Nikki Haley, Ajit Pai, Seema Verma, three Indian Americans in Trump Administration
Nikki Haley, Ajit Pai, Seema Verma(Left to Right) , three Indian Americans in Trump Administration

WASHINGTON (Diya TV) — Indian-Americans have emerged as the most prominent ethnic minority in President Donald Trump’s mostly white and male administration.

Nikki Haley is serving as the U.S. ambassador to the United Nations, Ajit Pai currently serves as the chair of the Federal Communications Commission and Seema Verma was just confirmed Monday to lead the Centers for Medicare and Medicaid Services. All of this rings one central theme — Indian-Americans have been positioned with key roles in shaping the Trump administration’s policy, from international relations to healthcare.

Another Indian-American, San Francisco-based attorney Harmeet Dhillon, who is also a member of the Republican National Committee, is currently a top candidate to lead the Justice Department’s civil rights division.

Trump’s appointments coincide with a surge in the election of Indian-Americans to Congress, however, they are all Democrats. Washington state’s Pramila Jayapal last year became the first Indian-American woman elected to the House of Representatives, and California Sen. Kamala Harris became the first woman of Indian descent elected to the Senate.

California voters decided to send Rep. Ami Bera back for a third term, while Silicon Valley replaced Rep. Mike Honda with Ro Khanna. Raja Krishnamoorthi was also elected to represent Chicago’s western suburbs.

Indian-Americans voted 87 percent for Clinton and 9 percent for Trump, with the remaining voters choosing other candidates. In 2012, the first year Asian-American Decisions polled Indian-Americans, 83 percent voted for President Barack Obama, while 10 percent voted for Republican Mitt Romney.

Recent racially-motivated attacks, including the shooting death of Garmin employee Srinivas Kuchibhotla at a Kansas bar, may leave Indian-Americans wondering what Trump will do to protect minority communities from violence.

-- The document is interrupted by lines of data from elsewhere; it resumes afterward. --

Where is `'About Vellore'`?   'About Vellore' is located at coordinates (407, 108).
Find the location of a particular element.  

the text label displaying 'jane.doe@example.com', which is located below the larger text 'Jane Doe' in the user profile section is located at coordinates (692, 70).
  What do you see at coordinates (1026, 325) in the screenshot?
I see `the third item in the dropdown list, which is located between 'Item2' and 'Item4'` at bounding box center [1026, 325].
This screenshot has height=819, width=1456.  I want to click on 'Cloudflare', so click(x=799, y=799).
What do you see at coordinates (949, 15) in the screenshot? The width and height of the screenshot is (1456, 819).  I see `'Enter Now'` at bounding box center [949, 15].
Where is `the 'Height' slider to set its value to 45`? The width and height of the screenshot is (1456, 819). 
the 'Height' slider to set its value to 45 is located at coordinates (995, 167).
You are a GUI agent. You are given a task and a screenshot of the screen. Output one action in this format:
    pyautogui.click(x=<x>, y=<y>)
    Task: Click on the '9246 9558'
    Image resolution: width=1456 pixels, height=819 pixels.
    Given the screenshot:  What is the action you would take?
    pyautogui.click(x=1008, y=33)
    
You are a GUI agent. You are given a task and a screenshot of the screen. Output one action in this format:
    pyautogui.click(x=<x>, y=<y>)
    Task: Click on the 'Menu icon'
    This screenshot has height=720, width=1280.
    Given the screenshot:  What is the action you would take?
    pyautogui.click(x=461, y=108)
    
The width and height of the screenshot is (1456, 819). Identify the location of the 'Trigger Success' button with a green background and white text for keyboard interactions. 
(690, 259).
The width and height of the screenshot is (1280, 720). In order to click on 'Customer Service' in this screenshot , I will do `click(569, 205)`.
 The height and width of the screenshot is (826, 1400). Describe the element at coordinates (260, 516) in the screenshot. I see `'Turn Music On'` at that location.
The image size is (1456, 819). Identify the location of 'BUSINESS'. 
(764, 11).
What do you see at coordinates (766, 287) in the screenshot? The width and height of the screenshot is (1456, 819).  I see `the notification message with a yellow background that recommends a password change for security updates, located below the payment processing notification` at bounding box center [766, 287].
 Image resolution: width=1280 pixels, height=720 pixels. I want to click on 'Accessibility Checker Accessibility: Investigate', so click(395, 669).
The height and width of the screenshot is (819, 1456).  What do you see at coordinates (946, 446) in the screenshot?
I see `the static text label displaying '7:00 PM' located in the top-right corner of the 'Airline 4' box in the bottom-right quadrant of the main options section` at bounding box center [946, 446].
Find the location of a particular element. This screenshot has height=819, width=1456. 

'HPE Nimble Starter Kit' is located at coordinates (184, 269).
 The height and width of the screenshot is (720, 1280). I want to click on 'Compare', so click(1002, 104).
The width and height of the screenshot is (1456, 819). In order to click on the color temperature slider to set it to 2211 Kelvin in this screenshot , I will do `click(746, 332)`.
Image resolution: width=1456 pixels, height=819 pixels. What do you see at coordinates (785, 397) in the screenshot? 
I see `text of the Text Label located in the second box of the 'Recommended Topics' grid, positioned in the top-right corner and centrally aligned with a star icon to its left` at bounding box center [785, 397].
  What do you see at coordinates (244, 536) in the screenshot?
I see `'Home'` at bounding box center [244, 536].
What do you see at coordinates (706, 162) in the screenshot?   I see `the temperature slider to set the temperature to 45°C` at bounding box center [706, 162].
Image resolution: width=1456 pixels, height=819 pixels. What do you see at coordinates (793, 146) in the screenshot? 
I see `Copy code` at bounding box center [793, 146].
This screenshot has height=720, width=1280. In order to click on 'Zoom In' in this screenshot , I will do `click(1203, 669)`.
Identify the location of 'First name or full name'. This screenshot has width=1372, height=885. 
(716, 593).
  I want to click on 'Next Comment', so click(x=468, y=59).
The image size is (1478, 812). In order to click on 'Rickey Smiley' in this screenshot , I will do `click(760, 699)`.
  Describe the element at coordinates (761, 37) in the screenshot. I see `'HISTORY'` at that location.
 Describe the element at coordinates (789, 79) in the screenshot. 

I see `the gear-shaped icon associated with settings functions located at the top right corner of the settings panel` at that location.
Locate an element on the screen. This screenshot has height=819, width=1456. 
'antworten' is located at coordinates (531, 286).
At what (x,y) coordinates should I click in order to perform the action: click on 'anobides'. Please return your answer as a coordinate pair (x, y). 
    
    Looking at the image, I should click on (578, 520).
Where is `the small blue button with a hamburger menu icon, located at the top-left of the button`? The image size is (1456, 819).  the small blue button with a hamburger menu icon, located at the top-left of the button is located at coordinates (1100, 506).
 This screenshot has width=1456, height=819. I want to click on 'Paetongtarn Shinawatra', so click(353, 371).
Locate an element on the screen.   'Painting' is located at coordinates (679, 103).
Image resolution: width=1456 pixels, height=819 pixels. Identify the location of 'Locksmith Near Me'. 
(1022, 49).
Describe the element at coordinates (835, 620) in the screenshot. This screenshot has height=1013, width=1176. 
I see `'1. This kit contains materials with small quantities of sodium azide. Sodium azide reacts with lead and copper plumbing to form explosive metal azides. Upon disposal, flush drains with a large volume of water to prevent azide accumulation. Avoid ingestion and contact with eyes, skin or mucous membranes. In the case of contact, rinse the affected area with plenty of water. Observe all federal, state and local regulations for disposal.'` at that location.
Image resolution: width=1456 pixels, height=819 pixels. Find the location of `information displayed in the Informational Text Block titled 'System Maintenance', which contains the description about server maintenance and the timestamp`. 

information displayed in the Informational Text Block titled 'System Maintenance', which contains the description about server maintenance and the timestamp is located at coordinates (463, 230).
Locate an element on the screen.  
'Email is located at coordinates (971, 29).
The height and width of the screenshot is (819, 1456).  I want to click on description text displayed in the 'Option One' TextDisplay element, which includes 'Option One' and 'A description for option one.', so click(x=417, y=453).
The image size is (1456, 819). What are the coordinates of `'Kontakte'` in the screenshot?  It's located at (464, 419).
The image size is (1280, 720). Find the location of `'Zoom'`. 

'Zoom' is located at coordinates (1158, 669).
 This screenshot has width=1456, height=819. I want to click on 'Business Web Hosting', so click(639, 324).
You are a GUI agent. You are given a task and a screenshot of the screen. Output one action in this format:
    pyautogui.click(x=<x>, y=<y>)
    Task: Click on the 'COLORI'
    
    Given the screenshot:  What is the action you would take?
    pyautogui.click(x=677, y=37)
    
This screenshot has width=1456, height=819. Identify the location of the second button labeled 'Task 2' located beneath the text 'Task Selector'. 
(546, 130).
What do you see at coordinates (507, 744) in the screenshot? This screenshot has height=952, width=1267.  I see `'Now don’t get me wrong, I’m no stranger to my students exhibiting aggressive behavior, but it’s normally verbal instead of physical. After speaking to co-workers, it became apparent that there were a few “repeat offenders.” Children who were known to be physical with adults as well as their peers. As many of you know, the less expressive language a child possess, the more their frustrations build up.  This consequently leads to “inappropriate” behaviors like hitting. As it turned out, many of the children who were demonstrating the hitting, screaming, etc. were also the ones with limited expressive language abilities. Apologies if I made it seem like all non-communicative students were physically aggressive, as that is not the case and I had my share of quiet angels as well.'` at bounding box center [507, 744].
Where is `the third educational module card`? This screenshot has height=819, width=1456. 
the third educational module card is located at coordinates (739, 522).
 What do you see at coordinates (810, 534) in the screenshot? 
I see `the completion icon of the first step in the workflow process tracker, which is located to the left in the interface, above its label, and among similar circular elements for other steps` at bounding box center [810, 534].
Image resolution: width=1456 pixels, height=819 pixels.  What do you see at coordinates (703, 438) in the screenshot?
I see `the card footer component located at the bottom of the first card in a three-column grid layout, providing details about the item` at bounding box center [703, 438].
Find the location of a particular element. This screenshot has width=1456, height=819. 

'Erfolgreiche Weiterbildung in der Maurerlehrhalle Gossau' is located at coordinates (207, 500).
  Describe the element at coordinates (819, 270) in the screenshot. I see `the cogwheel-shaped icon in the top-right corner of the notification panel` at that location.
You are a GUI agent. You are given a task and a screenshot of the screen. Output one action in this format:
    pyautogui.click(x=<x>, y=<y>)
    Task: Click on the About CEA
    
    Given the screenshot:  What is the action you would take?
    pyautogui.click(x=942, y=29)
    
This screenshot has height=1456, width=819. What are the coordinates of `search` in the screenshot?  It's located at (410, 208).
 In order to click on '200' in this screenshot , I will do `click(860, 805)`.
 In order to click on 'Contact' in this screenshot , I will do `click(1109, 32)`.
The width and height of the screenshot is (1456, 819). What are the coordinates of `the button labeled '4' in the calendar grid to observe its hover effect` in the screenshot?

At least so far, though, Indian-Americans are the diversity of Trump’s administration. Haley, Verma and Pai have shared parts of their personal and family stories as the children of Indian immigrants.

Framed by a tapestry reproduction of Pablo Picasso’s “Guernica” and member state flags, U.S. Ambassador to the United Nations Nikki Haley speaks to reporters after a Security Council meeting on the Middle East, Feb. 16, 2017, at U.N. headquarters.

During her January confirmation hearing before the Senate, Haley called her upbringing “an American story.”“Growing up in a small rural community in the South, our family was different,” she told the Senate Foreign Relations Committee. “We were not white enough to be white. We were not black enough to be black. My father wore a turban. My mother wore a sari. Our new neighbors didn’t quite know what to make of us, so we did face challenges, but those challenges paled next to the abundance of opportunities in front of us.” The Senate confirmed her with a vote of 96-4.

Pai, who grew up in Parsons, Kansas, was elevated to chairman of the FCC by Trump in January. He’ll need to be reconfirmed by the Senate later this year.

Upon his promotion to chairman, Pai paid tribute to his parents, who came to the U.S. from India 45 years ago, “with literally no assets other than $10, a transistor radio and a desire to achieve the American dream.”

“I hope my tenure as chairman will show me to be worthy of the sacrifices they’ve made for me and the lessons they’ve taught me,” Pai said. “And I’m ever grateful that this wonderful country has given me and my family the opportunity to dream big.”